# How old are Fantasy gamers



## Green Knight (Feb 25, 2008)

I have heared that Fantasy gamers are older, as it is a harder game, is this a fact, so the question is what is you age and is the game harder in your opinion. Are the new rule harder
I am 21 now


----------



## Flindo (Oct 30, 2010)

typically between 15 and 40 around here.


----------



## Arli (Mar 4, 2010)

our club ranges from about 10-mid 40s (with maybe a few 50s).


----------



## coke123 (Sep 4, 2010)

It seems to start at around 14 in my area- but I think that's more because kids get into the hobby initially with 40k, and then branch out to fantasy.
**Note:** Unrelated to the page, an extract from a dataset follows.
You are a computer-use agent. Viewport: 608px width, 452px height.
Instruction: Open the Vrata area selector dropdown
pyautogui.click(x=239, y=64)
I don't think fantasy is any harder than 40k, it's just different.


----------



## neilbatte (Jan 2, 2008)

I'm in the older bracket at 36 but started playing when I was 15 and the rules were lot more like rgp than the table top game we have now.
I think GW have made the game more accessable to the younger player than it was when I started not only with the rules but with more plastic models too.


----------



## Durzod (Nov 24, 2009)

I started playing GW's games with Rogue Trader, so I've got a few sets of rules floating around in mt greying head. I've also played many historical miniature games as well as a lot of board games (I still remember when AH's Waterloo came out). 

Fantasy has always been a bit more complex than 40k, as you have had to maneuver blocks of troops in formation, which is harder than the skirmishing troops of 40k. But it seems that he gap is narrowing as Fantasy has been made more and more like 40k with dragons.

Oh, I'll be 60 in a coupla months.


----------



## bitsandkits (Mar 18, 2008)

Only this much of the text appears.